Download SExSeg
(Requires Python
and of course SExtractor
NOTE: Please install SExtractor from source. There appears to be a bug in the Scisoft Mac OS X distribution of SExtractor. Thanks to Sahar Allam and Marc Rafelski for isolating this problem and tracking down the solution! To install from source, just unpack the files and then run: "./configure; sudo make install". )

Download the code, plus an example image:
Please download the latest and most thoroughly tested version of SExSeg available in the ColorPro package
(Previous version: sexseg.tar.gz Or just download the code by itself: sexsegonly.tar.gz)

Includes:
reid.py -- Alter IDs of a segmentation map
sppatchnew.py -- Combine segmenation maps from multiple detections
 (Requires spcensus.py)



Run SExSeg

Create a new SExSeg directory and unzip & untar the code there.  Add this directory to your PYTHONPATH, and alias a new command "sexseg", like this:
setenv SEXSEG /home/coe/sexseg/ (use your pathname instead!)
setenv PYTHONPATH ${PYTHONPATH}:$SEXSEG
alias sexseg "python $SEXSEG/sexseg.py"

If you downloaded the example, go into the example/ directory and try SExSeg out!  In this directory, you will find a detection image det.fits, a segmentation map segm.fits, an analysis image i.fits, and two configuration files det.sexseg & i.sexseg.  Now try the following (in any order):

1. Run SExSeg on the detection image:
sexseg det segm -c det.sexseg

SExSeg is sloppy right now: it talks too much and it doesn't clean up after itself, leaving all the intermediate files.  But if everything works right, the very last line of output should say:

"Saving  det_sexseg.cat ..."

This is the file you're interested in: the final catalog.  Check it out!

2. Run SExSeg on the analysis (i-band) image:
sexseg det segm i -c i.sexseg

This time the output will be i_sexseg.cat.

3. Run SExSeg on either image, outputting the final segmentation map:
sexseg det segm i -c i.sexseg -segmout

Compare segm_out.fits to segm.fits.  Not the best example.  Only one pixel was carved out.

Notes:

You probably didn't notice, but SExSeg converted the segment image (segm.fits) to my "sparse pixel" format (segm.spl).  I mention this because this step takes a long time with large images.  But don't worry, it only needs to be performed once for a given segmentation map.

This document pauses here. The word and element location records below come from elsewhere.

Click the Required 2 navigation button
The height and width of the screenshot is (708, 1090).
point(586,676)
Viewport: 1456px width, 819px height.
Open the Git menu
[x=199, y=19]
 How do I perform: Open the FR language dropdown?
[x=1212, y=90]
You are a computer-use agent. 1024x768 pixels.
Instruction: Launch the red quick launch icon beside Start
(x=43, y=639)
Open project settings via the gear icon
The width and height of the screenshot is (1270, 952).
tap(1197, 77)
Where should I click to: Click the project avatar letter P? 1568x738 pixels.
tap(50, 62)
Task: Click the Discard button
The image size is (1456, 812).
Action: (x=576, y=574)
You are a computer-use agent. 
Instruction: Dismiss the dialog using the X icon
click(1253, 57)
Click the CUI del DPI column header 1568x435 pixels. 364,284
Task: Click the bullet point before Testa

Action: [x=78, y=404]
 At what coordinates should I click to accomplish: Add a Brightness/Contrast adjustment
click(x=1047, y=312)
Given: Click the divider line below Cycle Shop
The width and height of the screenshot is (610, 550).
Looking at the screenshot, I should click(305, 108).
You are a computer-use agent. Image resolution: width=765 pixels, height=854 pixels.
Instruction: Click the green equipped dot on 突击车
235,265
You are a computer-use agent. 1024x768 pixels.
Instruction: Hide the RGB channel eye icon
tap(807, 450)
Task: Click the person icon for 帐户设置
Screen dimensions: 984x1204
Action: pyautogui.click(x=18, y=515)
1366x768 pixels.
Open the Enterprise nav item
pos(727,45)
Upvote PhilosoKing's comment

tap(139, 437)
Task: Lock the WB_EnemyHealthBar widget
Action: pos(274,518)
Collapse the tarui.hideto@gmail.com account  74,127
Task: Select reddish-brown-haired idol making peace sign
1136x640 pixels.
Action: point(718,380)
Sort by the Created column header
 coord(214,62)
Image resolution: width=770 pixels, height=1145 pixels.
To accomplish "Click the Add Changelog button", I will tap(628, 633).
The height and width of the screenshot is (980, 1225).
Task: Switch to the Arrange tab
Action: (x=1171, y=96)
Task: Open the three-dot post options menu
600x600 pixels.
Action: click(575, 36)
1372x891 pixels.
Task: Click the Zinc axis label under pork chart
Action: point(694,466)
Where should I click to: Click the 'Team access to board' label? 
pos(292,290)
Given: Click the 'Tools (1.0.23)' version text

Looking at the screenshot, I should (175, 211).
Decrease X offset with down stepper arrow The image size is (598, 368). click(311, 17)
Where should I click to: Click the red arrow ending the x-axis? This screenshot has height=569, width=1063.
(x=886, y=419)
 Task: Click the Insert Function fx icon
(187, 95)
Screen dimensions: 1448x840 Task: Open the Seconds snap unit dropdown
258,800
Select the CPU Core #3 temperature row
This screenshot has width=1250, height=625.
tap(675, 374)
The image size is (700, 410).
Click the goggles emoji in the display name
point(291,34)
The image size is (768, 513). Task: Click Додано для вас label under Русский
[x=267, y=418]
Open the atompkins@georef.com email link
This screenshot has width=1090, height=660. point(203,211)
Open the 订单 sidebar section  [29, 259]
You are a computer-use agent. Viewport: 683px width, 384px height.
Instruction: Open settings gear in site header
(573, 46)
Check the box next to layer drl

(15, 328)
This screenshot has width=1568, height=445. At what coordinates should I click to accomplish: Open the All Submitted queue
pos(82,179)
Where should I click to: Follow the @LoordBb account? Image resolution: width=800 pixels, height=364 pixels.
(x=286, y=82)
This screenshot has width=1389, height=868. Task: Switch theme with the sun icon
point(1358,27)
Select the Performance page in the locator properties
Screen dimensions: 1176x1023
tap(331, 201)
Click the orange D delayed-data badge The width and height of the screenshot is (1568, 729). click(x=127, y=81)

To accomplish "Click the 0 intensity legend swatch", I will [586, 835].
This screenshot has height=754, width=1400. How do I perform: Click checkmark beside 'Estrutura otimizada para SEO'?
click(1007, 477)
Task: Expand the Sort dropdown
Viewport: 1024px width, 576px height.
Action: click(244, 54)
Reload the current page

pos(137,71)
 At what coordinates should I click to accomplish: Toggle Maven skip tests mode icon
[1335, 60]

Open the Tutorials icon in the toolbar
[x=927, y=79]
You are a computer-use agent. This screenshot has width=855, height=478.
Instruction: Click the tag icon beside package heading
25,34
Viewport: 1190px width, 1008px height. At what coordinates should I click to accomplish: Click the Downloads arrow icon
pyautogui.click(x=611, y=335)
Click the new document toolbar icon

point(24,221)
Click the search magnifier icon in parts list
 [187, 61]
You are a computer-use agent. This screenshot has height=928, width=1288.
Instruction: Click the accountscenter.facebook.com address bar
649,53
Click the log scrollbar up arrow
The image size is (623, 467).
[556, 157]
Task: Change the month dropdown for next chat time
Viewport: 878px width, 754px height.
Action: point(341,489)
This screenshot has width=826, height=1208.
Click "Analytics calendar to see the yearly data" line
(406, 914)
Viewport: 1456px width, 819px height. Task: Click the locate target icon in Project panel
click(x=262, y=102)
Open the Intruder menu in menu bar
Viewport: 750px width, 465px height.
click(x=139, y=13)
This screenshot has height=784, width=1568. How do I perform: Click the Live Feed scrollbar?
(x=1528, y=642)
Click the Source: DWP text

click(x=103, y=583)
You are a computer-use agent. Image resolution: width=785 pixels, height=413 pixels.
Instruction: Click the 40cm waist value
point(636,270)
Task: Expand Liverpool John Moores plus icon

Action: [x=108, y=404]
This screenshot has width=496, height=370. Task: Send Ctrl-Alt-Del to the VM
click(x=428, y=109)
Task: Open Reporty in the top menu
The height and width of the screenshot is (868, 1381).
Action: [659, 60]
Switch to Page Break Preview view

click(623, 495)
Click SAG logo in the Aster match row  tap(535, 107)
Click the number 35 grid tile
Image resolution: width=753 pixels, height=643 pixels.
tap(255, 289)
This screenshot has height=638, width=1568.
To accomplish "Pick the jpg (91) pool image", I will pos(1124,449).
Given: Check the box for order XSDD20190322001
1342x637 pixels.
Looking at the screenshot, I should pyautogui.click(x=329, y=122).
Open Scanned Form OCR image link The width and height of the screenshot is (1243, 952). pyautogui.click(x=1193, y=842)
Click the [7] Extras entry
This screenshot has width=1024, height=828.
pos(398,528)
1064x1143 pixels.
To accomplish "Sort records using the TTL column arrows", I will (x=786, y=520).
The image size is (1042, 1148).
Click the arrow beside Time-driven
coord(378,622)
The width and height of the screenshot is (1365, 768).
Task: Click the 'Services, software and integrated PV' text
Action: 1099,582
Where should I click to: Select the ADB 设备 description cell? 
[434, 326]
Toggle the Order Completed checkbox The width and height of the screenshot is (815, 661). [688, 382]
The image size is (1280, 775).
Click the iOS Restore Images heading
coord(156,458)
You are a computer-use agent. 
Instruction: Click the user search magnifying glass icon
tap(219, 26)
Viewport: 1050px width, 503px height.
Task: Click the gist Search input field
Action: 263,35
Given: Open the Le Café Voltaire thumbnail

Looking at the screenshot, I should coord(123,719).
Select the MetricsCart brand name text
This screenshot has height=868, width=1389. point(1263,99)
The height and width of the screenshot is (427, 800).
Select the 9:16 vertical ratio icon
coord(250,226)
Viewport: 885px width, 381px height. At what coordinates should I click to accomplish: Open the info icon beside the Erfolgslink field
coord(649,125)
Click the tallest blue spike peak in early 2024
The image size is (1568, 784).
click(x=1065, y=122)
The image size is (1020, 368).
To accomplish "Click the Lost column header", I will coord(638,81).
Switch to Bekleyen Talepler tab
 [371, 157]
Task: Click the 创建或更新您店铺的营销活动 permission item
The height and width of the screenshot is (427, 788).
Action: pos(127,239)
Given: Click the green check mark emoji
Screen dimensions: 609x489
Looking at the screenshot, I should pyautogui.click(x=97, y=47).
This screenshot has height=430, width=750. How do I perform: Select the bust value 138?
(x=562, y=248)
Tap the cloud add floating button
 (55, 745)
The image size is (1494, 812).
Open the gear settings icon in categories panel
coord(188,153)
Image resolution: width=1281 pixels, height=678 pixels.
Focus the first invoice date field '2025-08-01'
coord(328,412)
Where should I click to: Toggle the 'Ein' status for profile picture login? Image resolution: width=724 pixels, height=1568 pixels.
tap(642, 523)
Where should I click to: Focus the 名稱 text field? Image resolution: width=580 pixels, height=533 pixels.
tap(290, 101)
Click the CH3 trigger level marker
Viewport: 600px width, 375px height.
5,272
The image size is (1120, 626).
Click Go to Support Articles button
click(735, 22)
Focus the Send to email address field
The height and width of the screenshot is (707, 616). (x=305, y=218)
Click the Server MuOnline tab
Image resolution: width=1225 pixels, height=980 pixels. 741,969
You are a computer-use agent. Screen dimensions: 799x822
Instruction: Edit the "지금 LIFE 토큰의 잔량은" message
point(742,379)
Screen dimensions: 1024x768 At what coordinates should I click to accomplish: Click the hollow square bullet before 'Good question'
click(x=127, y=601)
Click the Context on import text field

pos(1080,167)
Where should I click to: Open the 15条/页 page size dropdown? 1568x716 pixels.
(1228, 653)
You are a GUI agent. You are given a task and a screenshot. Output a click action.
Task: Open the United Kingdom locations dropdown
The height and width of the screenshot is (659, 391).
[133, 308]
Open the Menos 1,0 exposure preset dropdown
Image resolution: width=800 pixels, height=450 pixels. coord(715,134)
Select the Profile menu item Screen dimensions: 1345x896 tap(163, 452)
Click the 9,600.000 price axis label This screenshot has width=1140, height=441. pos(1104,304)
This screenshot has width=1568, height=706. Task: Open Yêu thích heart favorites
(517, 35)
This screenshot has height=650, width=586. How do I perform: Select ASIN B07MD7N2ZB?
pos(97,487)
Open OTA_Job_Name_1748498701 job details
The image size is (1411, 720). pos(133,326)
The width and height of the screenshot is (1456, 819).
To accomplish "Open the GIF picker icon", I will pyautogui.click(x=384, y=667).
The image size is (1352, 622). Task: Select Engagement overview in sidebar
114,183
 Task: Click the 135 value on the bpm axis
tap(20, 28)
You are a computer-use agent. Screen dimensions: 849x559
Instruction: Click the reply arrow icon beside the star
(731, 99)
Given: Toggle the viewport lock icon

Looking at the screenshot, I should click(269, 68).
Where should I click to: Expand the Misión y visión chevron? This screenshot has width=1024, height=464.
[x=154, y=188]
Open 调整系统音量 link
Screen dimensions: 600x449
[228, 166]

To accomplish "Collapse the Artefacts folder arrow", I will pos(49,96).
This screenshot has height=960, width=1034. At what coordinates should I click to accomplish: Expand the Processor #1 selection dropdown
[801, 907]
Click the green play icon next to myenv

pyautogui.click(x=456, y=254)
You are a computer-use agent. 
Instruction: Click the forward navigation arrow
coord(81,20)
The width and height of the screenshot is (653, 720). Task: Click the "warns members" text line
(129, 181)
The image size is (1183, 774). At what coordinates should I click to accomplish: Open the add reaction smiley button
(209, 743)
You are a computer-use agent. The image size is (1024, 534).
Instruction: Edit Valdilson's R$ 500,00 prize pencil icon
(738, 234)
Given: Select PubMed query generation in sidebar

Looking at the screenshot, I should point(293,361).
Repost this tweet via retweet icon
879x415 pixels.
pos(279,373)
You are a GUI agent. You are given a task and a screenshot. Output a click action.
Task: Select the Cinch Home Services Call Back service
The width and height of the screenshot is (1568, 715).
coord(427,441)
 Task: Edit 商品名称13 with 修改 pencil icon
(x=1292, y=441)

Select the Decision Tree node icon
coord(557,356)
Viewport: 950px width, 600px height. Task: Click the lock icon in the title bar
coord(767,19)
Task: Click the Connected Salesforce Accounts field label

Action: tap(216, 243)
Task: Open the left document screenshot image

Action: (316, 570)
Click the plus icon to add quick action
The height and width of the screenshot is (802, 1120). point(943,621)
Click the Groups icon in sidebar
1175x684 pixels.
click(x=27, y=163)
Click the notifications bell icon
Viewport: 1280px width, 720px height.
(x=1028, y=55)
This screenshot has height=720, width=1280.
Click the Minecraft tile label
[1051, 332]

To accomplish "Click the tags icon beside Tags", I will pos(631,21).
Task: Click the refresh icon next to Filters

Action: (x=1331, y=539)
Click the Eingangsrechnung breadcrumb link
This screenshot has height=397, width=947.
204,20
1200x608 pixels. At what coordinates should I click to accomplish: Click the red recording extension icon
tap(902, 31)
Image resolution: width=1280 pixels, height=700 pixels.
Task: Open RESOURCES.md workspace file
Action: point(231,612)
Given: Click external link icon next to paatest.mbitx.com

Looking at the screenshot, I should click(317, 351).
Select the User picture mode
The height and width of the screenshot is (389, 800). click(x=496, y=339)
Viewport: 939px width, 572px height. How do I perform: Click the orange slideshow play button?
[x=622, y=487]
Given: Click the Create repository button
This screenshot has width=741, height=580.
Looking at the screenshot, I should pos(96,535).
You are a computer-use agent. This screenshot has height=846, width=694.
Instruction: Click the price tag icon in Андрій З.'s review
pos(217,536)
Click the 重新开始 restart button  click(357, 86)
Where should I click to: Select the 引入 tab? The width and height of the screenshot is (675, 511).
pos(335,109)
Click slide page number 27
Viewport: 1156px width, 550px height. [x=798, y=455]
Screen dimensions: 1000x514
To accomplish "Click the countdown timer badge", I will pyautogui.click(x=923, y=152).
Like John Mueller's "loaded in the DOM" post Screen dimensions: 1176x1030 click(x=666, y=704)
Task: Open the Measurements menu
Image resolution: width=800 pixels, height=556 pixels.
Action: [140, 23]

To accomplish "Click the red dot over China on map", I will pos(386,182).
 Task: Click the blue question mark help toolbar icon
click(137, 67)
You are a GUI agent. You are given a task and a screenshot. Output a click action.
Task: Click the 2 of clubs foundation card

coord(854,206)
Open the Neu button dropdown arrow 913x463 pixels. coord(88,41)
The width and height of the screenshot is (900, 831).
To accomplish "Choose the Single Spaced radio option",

(After writing the following, I realized that it's too cumbersome, and I'll probably have to re-engineer the code a little to make it easier.  But for now...)
    If you try to re-run SExSeg on the same images, it won't do a whole lot.  That's because SExSeg looks to see what files have already been created and then skips ahead to the next step.  If SExSeg finds segm.spl, then it doesn't bother reproducing it.  Ditto if a background-subtracted image already exists.  And so on.  If everything has been done already, SExSeg assumes you wanted to do something, and it reassembles the final catalog det_sexseg.cat, given the SExtractor output catalog det_sexseg_sex.cat.
    So, if you really want to re-run SExSeg, you should delete the files you want SExSeg to reproduce.  Delete all the output to be safe.  But if you're using the same segmentation map, then you can save segm.spl.  If you're also using the same detection image, save det_segmcutflag.dat, det_seggap.fits, & det_sexseg.fits.  Unless you want SExSeg to calculate new analysis images (background-subtracted & RMS), you can keep those, too (det-back.fits & det_rms.fits).  DO delete the catalog files (det_sexseg_sex.cat & det_sexseg.cat), otherwise SExSeg won't do much of anything.

By the way, when I say "segm.fits", that doesn't mean your segmentation map has to be named segm.fits.  You can name it sexsegsux.fits, and SExSeg will still run.  The same goes for det.fits and all the other files.

But, if your analysis image is i.fits, then the background-subtracted image will be named i-back.fits, and the weight image (RMS or otherwise) will be named i_rms.fits.  So if you already have a nice variance weight image, you'll have to rename it with the confusing name of i_rms.fits (or link i_rms.fits to your image), and then set WEIGHT_TYPE to MAP_VAR in i.sexseg.  (Something else I should fix to make more intuitive!)

I created segm.fits "by hand" (using the GIMP image editor) because SExtractor's segmentation of this image just wasn't cutting it!  That's just one example of how SExSeg & pre-defined segmentation maps can be useful.